Examples of Diagnostic, Therapeutic, and Research Applications

The following example illustrates how aspects of the invention can be used for diagnostic, therapeutic, and research purposes by analyzing vascular structures associated with different diseases. However, it should be appreciated that the techniques described herein can be applied to different structures and for different diseases or conditions.

Bone analysis: Breast cancer often metastasizes to bone. However, there is currently no consensus on the optimal method for detecting a bone cancer lesion. In one embodiment, aspects of the invention can be used to diagnose a bone lesion and evaluate its response to treatment by analyzing blood vessel structures (and/or changes therein) in bones. A bone lesion can be of any type including osteolytic, osteoblastic, or a combination thereof. Lesions in the bone marrow can also be identified, diagnosed, and/or evaluated. Bone has a typical vasculature that is readily recognized. Using techniques described herein, changes in the vasculature and new vascular features can be distinguished from normal bone vasculature.

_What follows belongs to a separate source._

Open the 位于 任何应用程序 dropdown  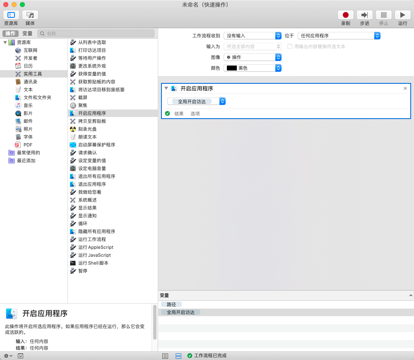339,36
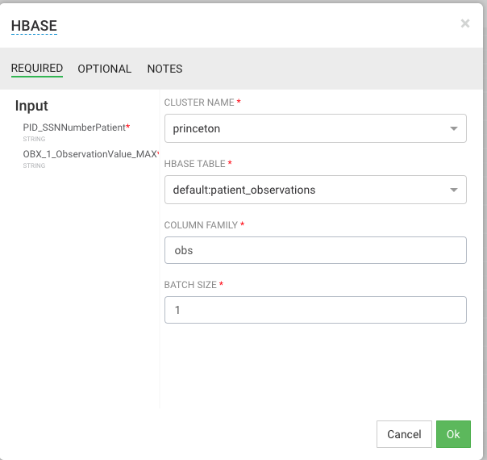Confirm settings with the green Ok button
The height and width of the screenshot is (460, 487).
(453, 434)
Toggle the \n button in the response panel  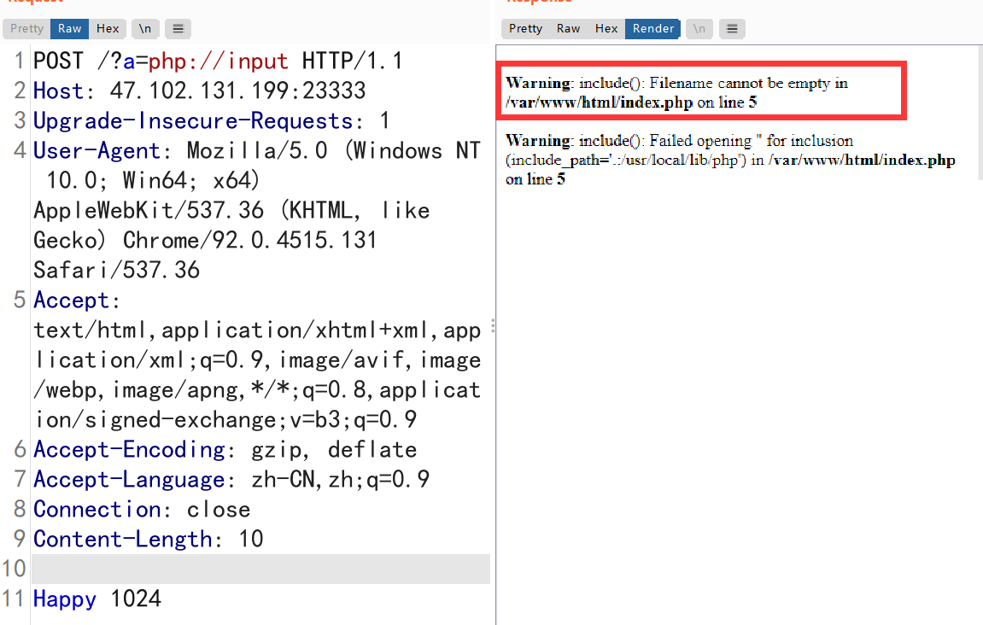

Certain conventional bone scan techniques such as PET use radio-labeled markers to identify cancerous tissue. However, such scans are complex and expensive, and are used only when there is a specific concern about the potential presence of a cancerous lesion in the bone of a patient. Aspects of the invention described herein do not require radio-labeled markers and provide structural information that may be easier to interpret and can be evaluated automatically. Bone vasculature analysis may be particularly useful for breast cancer patients to detect any early signs of cancer metastasis to bone loci. However, aspects of the invention may also be used to screen healthy subjects to detect any signs of vascular changes in their bones.

It should be appreciated that aspects of the invention also provide information that is useful for evaluating the stage of a bone cancer and for optimizing treatment for bone cancer.

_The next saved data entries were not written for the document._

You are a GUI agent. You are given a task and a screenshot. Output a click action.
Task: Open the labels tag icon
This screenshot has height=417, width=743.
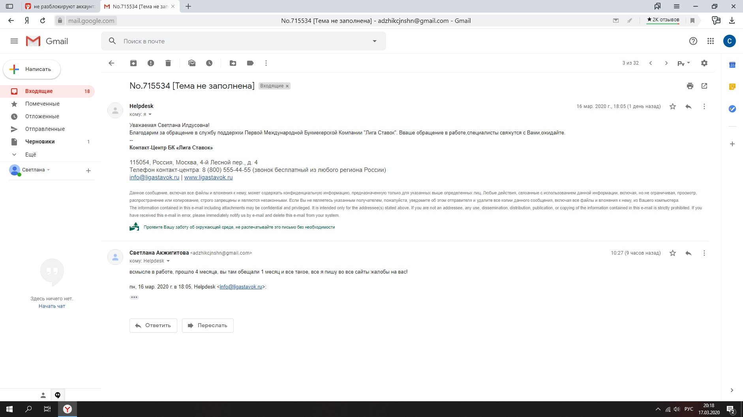click(250, 63)
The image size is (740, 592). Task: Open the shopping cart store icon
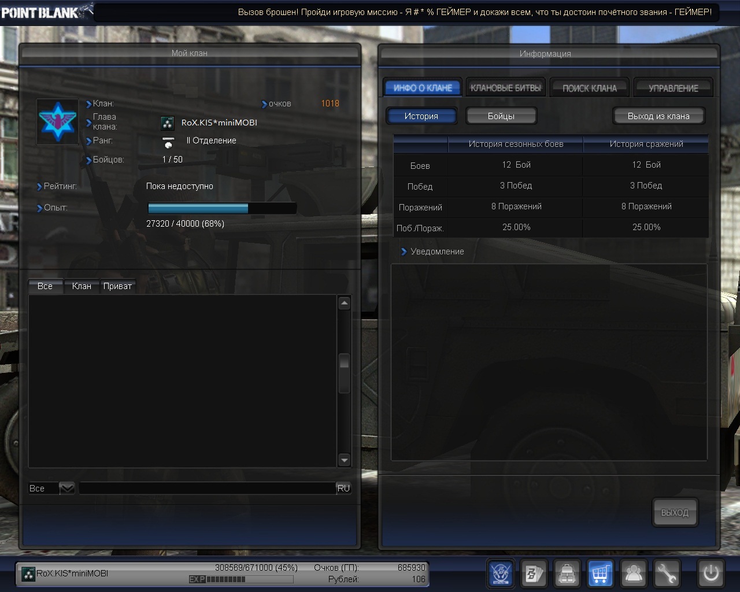point(600,574)

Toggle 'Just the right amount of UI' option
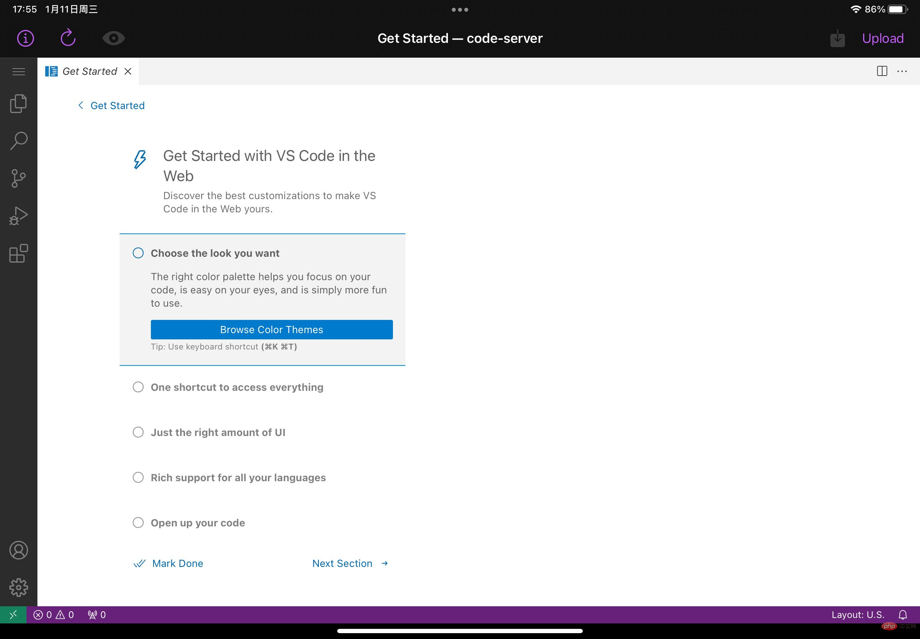click(138, 432)
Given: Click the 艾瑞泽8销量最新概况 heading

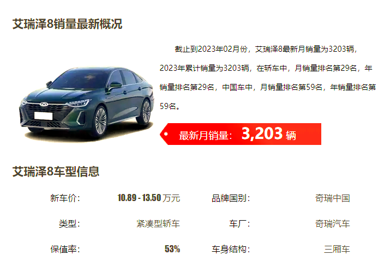Looking at the screenshot, I should click(x=67, y=24).
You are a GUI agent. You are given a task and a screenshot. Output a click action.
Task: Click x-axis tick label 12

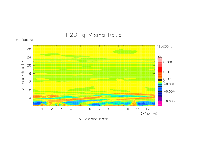click(x=147, y=109)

Diabetic retinopathy: Diabetic retinopathy results from the formation of new blood vessels in patients with diabetes. Diabetic retinopathy causes retinal malfunction and visual complications leading progressively to blindness. If detected early, diabetic retinopathy can be treated or managed. For example, laser photocoagulation therapy can be used to prevent vision loss if blood vessel proliferation is detected early. In one embodiment, aspects of the invention can be used non-invasively to detect early blood vessel proliferation associated with diabetic retinopathy. The techniques described herein may enable the detection of earlier signs of neo-vascularization than methods such as fluorescein angiography or fundus photography. In addition, some embodiments of the invention do not require that a specialist be present at the same medical center as the patient, as detection and diagnosis may be performed at a remote location based on retinal blood vessel structural information derived from the patient.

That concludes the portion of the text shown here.